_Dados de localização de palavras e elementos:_
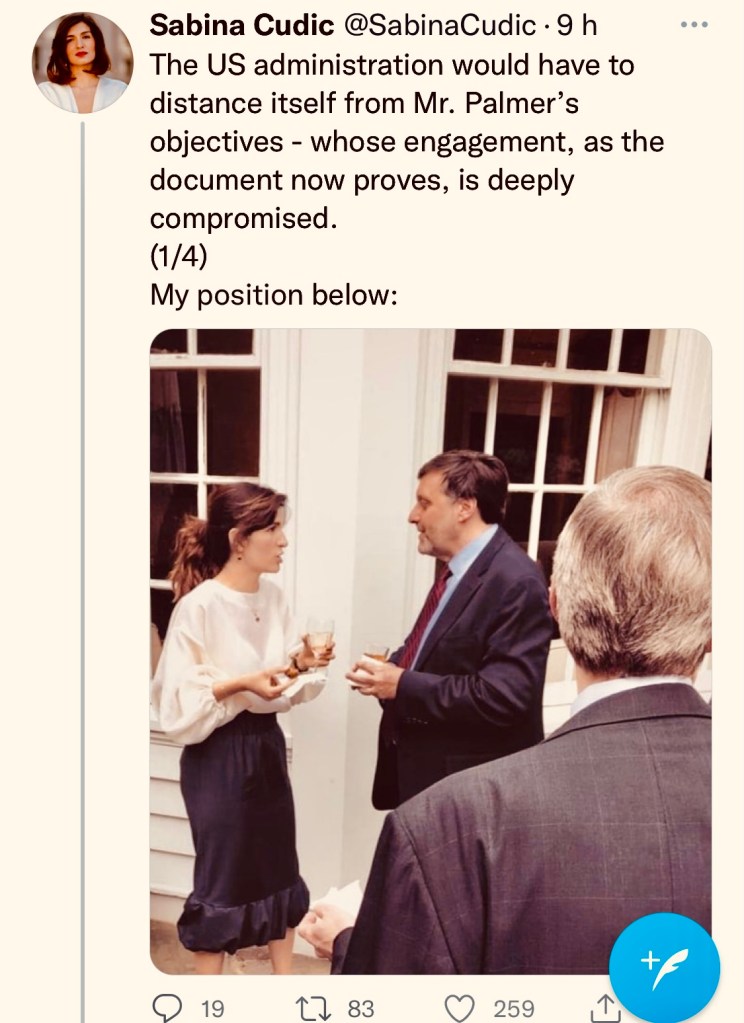Click the reply count 19

[x=212, y=1008]
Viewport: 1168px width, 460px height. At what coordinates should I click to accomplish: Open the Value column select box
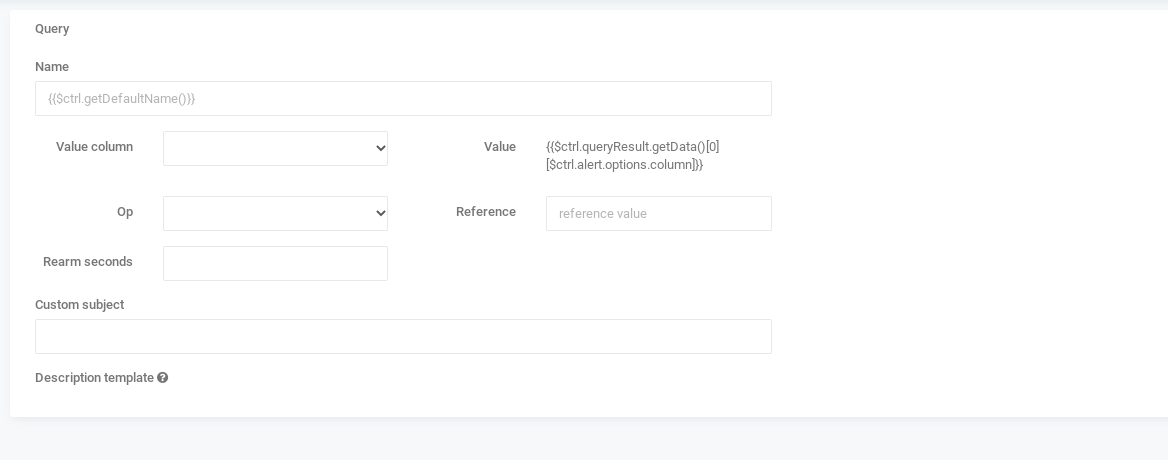pyautogui.click(x=275, y=149)

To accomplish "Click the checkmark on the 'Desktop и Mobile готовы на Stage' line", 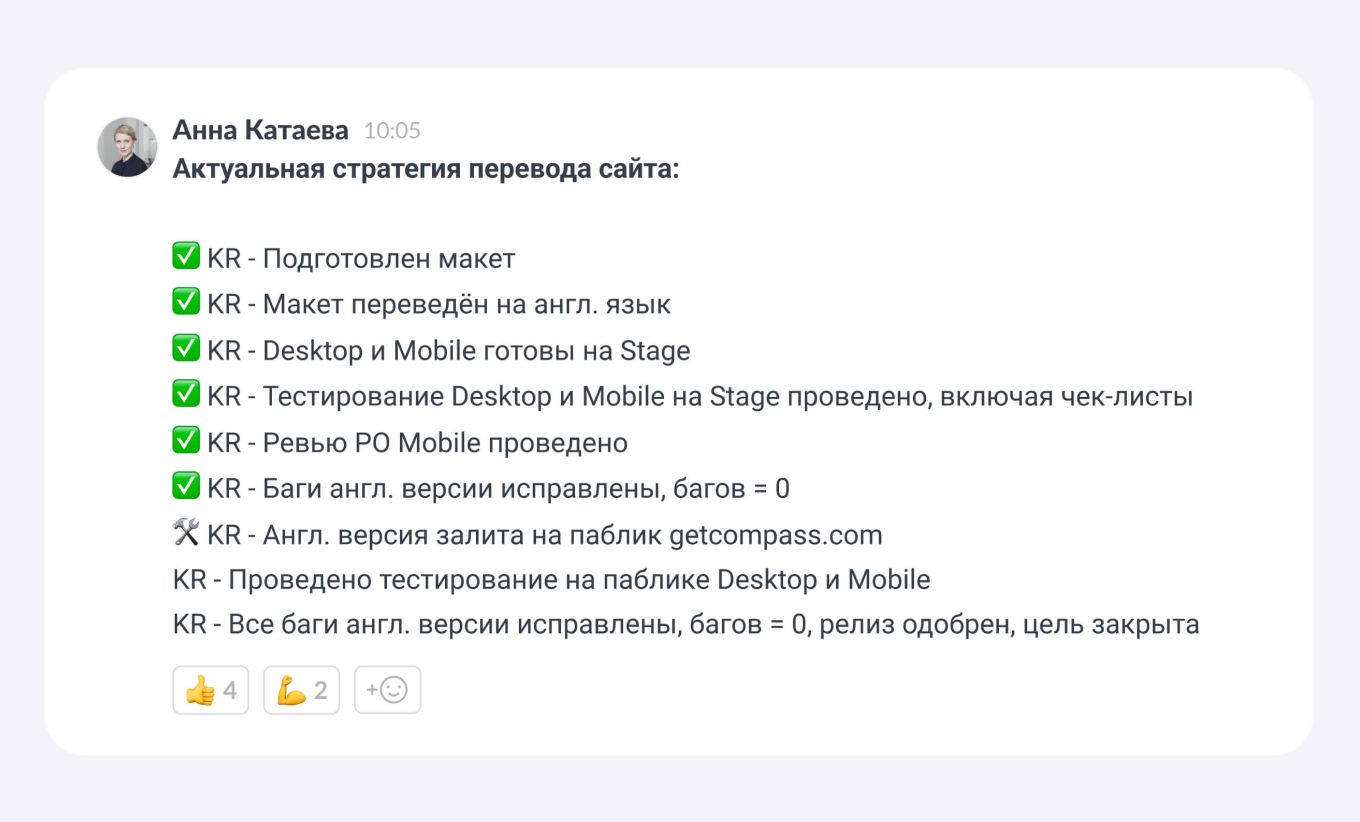I will point(186,349).
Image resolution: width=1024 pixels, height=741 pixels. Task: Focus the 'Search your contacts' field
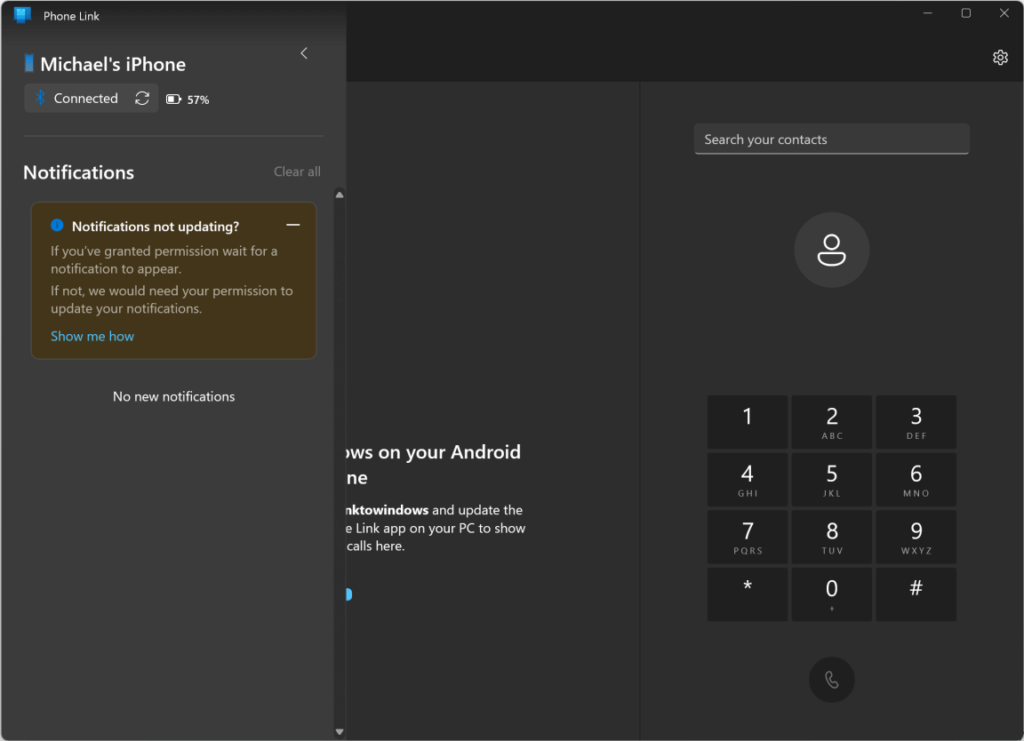click(831, 139)
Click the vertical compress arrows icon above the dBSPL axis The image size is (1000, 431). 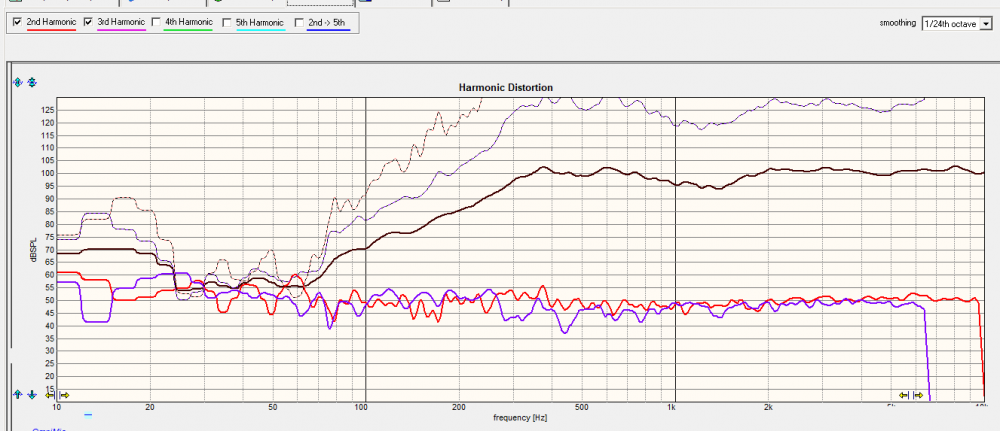pyautogui.click(x=30, y=82)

_Tarefa escrita:_ Informe o número de linhas dos registros que contêm a palavra "width", diferenciando maiúsculas de minúsculas. Responda somente com o número.

_Resposta:_ 2